I was also tempted to skip the skil challenge, but came to the same conclusion as you (and had the same outcome as well).

The PC’s were none too pleased to learn that Jakairn had managed to escape during their adventure in the Temple. That was a character earlier in the season that everyone wanted to just kill when they were done with him, but one of the PCs valiantly stood up for him and they all agreed begrudgingly to let Jakairn stay in the hands of Father Evendur and company.

Its been a fun season, but I have to admit that the finale is being overshadowed a bit by my being absolutly stoked about the upcoming Spider Queen season (and subsequent kickoff to the Rise of the Underdark campaign)!

Our DM scaled up a bit, but he really didn’t need to. We basically had a TPK scenario, but the DM called it in our favor on time. Rolling 5 or less on the die for 5 out of 6 attack rolls makes for a frustrating night.

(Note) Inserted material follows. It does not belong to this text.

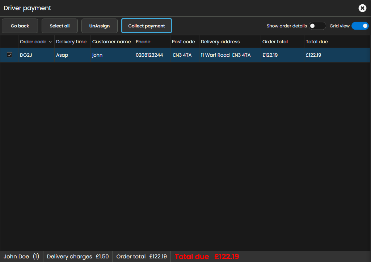371x262 pixels.
Task: Click the Total due column header
Action: [x=317, y=42]
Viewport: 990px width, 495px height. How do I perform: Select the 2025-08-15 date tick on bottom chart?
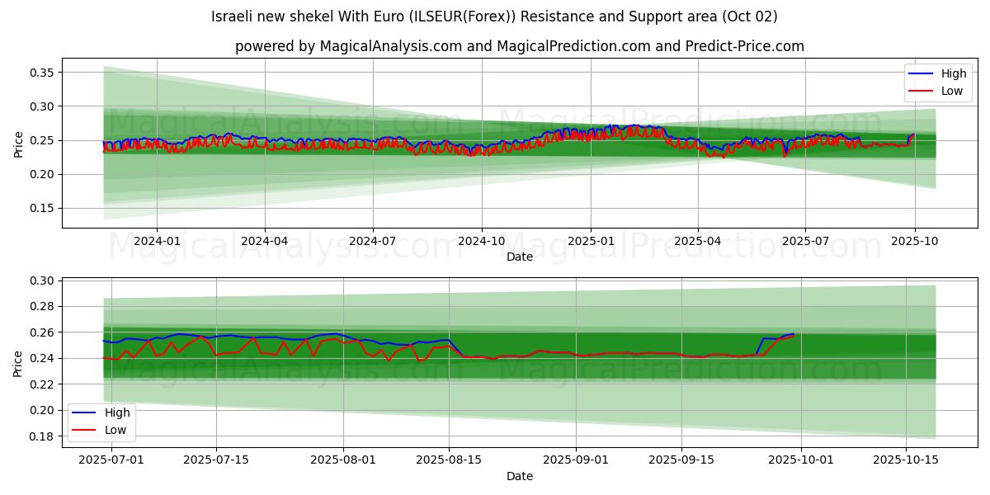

THE BRIGHTNESS OF NURI – 9. The Climax

Finally we were confronting the leader of these insane dwarves. Irriel the tiefling swordsmage among others wanted to get down to violence right away, but calmer heads allowed us to talk first. Not that we learned much of interest. The insane dwarves had an insane leader. I am not sure just who got bored first and started the battle, but it hardly mattered. whoever attacked first did so only by the smallest of margins.
Irriel managed an impressive display of magic that bloodied two of the leader’s guards, and so I put on my own display, finishing the two of them off and wounding a third. After that opening, even a surprise attack at our rear was not enough to prevent our easy victory.
That rear attack did have the amusing result that our normal rear ranks became our front ranks, attacking the chief dwarf, while our front liners defended our rear. That was pretty rough on Velitation our human wizard, and the head dwarf’s chief target, but with Irriel and Lucean the elf thief aiding me, we did not take long in putting the leader down. In the meantime Freya the warpriest and Felligrin the human paladin were battling at our rear and keeping the enemy away until we could finish off the rest.
Now we had the problem of getting out of the room, which turned out to have no obvious, or even hidden, exits. However, we soon realized the mystic pools of energy could serve as exits, once we figured out how to use them. That took some work and pain, but it was not a really hard task. So soon we found ourselves on the road back to the village.
Once there, we were able to trade largely good news. No new cases of the plague had appeared, and those still sick seemed on the way to recovery. Our tales of victories were accepted as proof we were the heros of the hour and we were cheered all around. [The dwarf we had captured provided the only sour note by having escaped, to the annoyance of our more bloodthirsty types, but we could take some comfort from hopes that he may have reformed.]
Now all we need do is go back to the city and accept more honors, and our reward.